++++ MATERIAL PROVIDED ++++
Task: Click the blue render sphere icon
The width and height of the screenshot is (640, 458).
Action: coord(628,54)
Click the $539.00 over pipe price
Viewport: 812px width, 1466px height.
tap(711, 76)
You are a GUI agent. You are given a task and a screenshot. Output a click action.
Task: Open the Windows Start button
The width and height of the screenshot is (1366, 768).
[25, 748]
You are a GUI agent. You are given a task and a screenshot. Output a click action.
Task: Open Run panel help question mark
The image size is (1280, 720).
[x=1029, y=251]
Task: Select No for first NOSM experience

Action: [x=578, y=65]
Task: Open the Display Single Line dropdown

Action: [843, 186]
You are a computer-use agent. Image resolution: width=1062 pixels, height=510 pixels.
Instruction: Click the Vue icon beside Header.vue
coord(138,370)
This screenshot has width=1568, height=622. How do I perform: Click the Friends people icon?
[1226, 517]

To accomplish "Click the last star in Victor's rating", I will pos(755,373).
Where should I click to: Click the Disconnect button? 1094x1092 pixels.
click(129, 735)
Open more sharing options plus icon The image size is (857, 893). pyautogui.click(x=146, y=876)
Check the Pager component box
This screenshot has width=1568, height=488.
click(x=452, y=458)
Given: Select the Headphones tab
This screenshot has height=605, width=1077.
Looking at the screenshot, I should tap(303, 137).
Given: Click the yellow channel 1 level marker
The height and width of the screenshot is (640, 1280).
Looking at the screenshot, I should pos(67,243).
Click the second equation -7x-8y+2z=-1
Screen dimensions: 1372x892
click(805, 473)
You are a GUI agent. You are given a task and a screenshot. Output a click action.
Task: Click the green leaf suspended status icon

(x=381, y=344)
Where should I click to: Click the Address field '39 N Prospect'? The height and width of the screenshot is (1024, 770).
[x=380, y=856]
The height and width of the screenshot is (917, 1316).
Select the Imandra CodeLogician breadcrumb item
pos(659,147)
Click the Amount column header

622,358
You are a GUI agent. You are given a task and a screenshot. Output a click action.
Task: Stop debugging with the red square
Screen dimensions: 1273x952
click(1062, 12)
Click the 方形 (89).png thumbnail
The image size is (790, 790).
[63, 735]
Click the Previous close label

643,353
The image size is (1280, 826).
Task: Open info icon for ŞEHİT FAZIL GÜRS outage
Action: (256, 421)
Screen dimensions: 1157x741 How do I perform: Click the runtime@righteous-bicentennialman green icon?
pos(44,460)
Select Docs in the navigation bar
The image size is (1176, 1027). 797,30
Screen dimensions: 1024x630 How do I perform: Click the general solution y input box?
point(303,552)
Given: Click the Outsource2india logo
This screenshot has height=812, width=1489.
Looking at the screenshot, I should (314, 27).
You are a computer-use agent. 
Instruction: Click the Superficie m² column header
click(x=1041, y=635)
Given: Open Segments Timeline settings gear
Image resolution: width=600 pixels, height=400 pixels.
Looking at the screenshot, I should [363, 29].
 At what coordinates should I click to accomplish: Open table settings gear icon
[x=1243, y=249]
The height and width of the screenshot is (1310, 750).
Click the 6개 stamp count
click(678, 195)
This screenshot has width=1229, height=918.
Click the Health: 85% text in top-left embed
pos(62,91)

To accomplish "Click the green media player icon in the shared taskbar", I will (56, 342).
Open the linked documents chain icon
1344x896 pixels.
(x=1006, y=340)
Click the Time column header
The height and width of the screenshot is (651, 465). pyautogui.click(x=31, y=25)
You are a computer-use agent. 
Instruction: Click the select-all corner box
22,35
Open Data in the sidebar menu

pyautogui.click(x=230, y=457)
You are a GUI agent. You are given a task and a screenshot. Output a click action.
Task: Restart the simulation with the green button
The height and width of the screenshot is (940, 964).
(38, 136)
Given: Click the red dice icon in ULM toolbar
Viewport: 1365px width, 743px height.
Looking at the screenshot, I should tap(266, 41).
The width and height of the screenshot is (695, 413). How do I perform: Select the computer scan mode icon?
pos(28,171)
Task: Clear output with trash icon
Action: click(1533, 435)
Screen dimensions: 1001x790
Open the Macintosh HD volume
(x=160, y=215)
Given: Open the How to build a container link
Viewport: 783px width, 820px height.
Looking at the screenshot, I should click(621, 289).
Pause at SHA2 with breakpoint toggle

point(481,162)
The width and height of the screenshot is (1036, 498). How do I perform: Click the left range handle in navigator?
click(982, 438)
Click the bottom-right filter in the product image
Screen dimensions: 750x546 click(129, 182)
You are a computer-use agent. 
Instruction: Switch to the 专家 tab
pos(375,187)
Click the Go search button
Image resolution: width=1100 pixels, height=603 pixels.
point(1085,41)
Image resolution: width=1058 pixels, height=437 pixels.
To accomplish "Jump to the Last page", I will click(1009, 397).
++++
→ **PROBLEM DETAILS**: Copy every line from the entries that contains the word "will".

→ **ANSWER BELOW**:
To accomplish "Click the last star in Victor's rating", I will pos(755,373).
To accomplish "Click the green media player icon in the shared taskbar", I will (56, 342).
To accomplish "Jump to the Last page", I will click(1009, 397).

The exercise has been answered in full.